統一教会問題、岸田政権になお火種 解散命令請求に高いハードル:時事ドットコム

この1年で明らかになったのは、永田町(立法)や霞が関(行政)と、一般国民の意識の乖離(かいり)ではないか――。(出所:ダイヤモンドオンライン

 そうなのかもしれません。

論語に学ぶ

君子に三畏(さんい)有り。天命を畏(おそ)れ、大人(たいじん)を畏れ、聖人の言を畏る。小人は天命を知らざれば、畏れず。大人に狎(な)れ、聖人の言を侮る。(「季氏第十六」8)

 君子 教養人には三つの畏れ慎むものがある。天命を畏れ、大人を畏れ、聖人のことばを畏れる。それに対し、小人は天命を理解しないのでそれを畏れない。狎れ狎れ(なれなれ)しく聖人を自分と同程度と思っている。また、「聖人」のことばを軽んじ侮っていると意味します。

dsupplying.hatenadiary.jp

 もっと国民に向き合うべきなのに、何かに取り憑かれたかのような言動を繰り返すようであれば、信用できなくなるものです。

 

 

「理不尽な国ニッポン」の著者フランス人のジャン=マリ・ブイズ氏の目には、社会問題の解決が遅々と進まない日本が生ぬるいと見え、そこに理不尽さを感じるようです。

24時間滞在すれば「日本贔屓」に? 仏人作家が見た 曖昧な国の武器 | Forbes JAPAN 公式サイト(フォーブス ジャパン)

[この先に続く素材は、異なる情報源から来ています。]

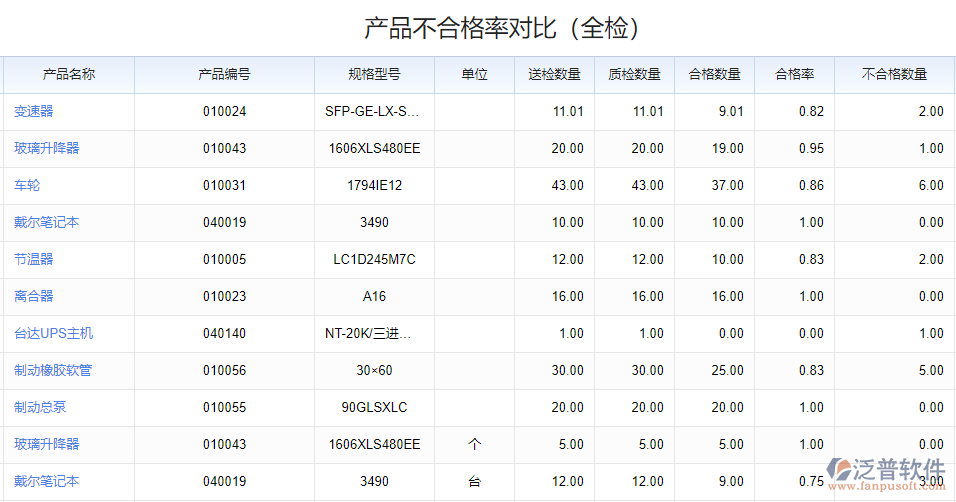The image size is (956, 502).
Task: Click the 单位 column header
Action: (474, 74)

 社会問題に対して、フランス人は日本人と異なったアプローチをとるといいます。フランス人は変えることを望み、古い世界を壊して新しい世界をつくろうとするそうです。

社会の悪を公に告発し、見せしめに処罰して、同類の仲間全員を悔い改めさせようとする。害悪は完全に排除するか、または再教育して、社会を解放しようと闘うのである。(出所:Forbes)

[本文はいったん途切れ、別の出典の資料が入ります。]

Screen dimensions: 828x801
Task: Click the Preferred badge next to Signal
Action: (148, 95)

 日本人はこうしたことをせずに、治療することを望んでいるようだといいます。それは「悪というよりは、機能不全に陥った共同体全体を立て直すという意味で、壊すのではなく、再出発するために活力を取り戻す」という意味と指摘します。

「変えることはスピーディーだが多くの綻びを生んでしまう可能性があり、一方で治療は時間がかかる代わりに入念におこなうことができる」、言わんとすることは理解できない訳でもありません。

 また「フランスよりは目立つやり方ではないが、しかし分断はきわめて少ない」と評価し、「問題に取り組むのは、長い熟成期間を経て、これらのテーマが何らかの事件をきっかけに、一般の人々の問題として認められるようになったときだ」と著者はいいます。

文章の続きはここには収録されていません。